On top of the aforementioned false morality pushed by "authorities," the words of Jesus have been twisted to actually be pro-abuse, when they were actually anti-abuse; Pauline/Empire Christianity has deceived people into ignoring what Jesus actually taught, and to follow doctrine that is abusive toward God, others and ourselves, completely violating the Greatest Commandments.  For example, the establishment church will tell you that when Jesus said "but I say, love your enemies and pray for those that persecute you" (Matthew 5:44 & Luke 6:28), Jesus was saying to always be a completely passive pacifist who never uses defensive force against abuse; in reality he was against abuse, he accepted the crucifixion for a higher purpose, not to teach pacifism, something he never actually said was good. "But he said to turn the other cheek!" you may reply.  Actually he never said that.  The establishment/empire church also mistranslated the words of Jesus to say "turn the other cheek," when in fact it correctly reads "return to them likewise on the same jaw, one of the same kind," explaining that you should not accept any level of abuse!  He was refining the Law as expressed by "eye for an eye, tooth for a tooth," not contradicting it!  Again this fits the Greatest Commandments, since defensive force is actually an expression of love.  This is no theory, it's just a very basic observation; if someone is attacking someone you love and you defend them, you do so because you love them, you do so out of love (and the same goes for self-defense, an act of self-love).  The correct pro-defense translation of Luke 6:29/Matthew 5:39 also fits what Jesus said about him not contradicting the Law (Matthew 5:17), yet Pauline Christians once again ignore what Jesus actually said and trust in Empire Church Paulinist dogma.  But most Christians will probably think I am the one twisting the words of Jesus, not the establishment church, and so the moral confusion and destructive system of abuse marches on, just as the powers-that-be want it to.

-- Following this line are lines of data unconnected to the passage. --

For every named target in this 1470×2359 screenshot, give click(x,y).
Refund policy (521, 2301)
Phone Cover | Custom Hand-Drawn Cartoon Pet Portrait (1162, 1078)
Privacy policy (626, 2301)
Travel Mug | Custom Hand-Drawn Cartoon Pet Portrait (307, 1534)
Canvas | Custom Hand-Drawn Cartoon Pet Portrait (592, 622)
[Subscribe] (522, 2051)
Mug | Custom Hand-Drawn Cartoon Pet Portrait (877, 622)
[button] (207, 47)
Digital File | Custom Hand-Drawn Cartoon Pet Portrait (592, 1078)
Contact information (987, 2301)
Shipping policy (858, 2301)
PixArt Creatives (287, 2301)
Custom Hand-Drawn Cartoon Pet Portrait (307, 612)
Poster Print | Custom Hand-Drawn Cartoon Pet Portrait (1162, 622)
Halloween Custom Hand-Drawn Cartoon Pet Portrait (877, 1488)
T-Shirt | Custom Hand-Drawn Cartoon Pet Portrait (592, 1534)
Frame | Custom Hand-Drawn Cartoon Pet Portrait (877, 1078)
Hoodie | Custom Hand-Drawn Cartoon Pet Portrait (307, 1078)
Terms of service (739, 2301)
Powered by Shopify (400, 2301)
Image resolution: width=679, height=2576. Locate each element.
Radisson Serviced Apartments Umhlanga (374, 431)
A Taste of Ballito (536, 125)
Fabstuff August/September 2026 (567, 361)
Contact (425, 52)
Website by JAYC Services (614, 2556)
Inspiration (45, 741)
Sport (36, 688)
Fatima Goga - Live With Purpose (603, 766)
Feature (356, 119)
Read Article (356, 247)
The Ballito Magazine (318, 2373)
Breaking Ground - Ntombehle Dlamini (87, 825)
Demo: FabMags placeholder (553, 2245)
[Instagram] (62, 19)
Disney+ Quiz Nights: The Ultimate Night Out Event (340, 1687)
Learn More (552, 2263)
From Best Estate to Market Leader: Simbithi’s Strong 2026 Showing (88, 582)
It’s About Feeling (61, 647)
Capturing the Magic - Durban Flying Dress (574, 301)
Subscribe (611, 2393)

The Empire/Establishment has always been all about justifying and perpetuating their own abusive actions against humanity, hence why they work so hard to keep your focus off of the crucial ethical truth, lest you reject their abusive rule.  

The key thing to realize and remember here again is that Jesus was talking about the action version of love, the verb version, and he was saying that you should still not be unloving/abusive even to those that you hate, even those that abuse you; in other words Jesus was saying don't respond to evil with evil action of your own, that is, if you use proportional self-defense force, that is not abusive/evil, it's an act of love.  Why is this clear and important moral point ignored?

He wasn't saying "hate is evil" and "accept all abuse," he was saying don't respond to abuse with your own abuse (i.e., excessive defensive force) and be forgiving and pray for those that are abusive, even though you hate what they're doing.  Jesus actually said he hated the anti-morality doctrine of the Nicolaitans, and so again, hate in and of itself is obviously not a violation of his own Commandment, because he would never violate his own Commandment.  

Returning to the main point of this post, knowing what the opposite of the Commandment to love is just as important as knowing clearly what the positive sense of that love is; the proof of that is all around us to see: a global society that accepts various kinds of abuse (like extortion/taxation) "for the greater good," because: a) they aren't sure that abuse is the opposite of love, and b) they aren't sure what counts as abuse and what doesn't.  What counts isn't complicated to know: if it's not right if your neighbor initiates violence against you, steals from you, or deceives you (the three forms of abuse), then the same actually holds true for everyone else, even if they call themselves "governor," and even if that governor declares some kind of emergency!  No exceptions!  Simple!  Don't be deceived that there are exceptions to the rule, that's the deception abusers have been utilizing for centuries.